# [Brief]
Each line below with the string "menu" should be copied.

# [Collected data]
▬▬▬▬▬▬
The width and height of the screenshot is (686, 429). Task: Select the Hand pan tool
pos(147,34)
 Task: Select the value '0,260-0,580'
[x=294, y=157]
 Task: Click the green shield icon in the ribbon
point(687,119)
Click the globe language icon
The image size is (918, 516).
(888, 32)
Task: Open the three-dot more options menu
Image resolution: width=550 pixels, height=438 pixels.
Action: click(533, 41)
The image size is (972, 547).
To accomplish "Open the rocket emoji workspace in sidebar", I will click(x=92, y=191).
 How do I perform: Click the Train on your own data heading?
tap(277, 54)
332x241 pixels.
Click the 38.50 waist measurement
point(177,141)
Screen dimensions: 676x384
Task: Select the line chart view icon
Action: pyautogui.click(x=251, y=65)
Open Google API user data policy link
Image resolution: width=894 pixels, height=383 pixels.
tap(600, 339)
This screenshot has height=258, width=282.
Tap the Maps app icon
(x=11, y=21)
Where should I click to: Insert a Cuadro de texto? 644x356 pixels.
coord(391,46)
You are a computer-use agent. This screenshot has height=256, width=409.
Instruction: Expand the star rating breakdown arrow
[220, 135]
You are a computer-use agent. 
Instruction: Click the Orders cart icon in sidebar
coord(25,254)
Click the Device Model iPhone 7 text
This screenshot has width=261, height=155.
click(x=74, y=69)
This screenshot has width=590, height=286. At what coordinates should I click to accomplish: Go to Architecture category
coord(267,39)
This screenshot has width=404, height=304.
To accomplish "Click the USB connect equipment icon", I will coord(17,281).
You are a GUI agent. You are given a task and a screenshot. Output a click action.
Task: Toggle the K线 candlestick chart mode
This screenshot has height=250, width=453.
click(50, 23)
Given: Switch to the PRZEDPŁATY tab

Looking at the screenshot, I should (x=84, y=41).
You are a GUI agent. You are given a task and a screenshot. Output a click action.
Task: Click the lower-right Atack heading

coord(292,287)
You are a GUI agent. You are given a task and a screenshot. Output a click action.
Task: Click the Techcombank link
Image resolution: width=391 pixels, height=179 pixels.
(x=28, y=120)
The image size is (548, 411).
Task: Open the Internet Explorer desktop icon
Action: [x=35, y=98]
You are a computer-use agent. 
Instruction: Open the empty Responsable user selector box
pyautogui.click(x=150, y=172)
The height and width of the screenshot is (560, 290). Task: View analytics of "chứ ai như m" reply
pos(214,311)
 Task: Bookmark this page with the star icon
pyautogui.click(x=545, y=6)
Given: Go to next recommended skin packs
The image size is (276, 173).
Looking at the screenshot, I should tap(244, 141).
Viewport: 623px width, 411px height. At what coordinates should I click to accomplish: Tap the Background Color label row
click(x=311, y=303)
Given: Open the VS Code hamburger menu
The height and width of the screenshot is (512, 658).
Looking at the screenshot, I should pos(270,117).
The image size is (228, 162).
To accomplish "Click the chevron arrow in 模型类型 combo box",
▬▬▬▬▬▬
# [Your solution]
Task: Open the three-dot more options menu
Given: Open the VS Code hamburger menu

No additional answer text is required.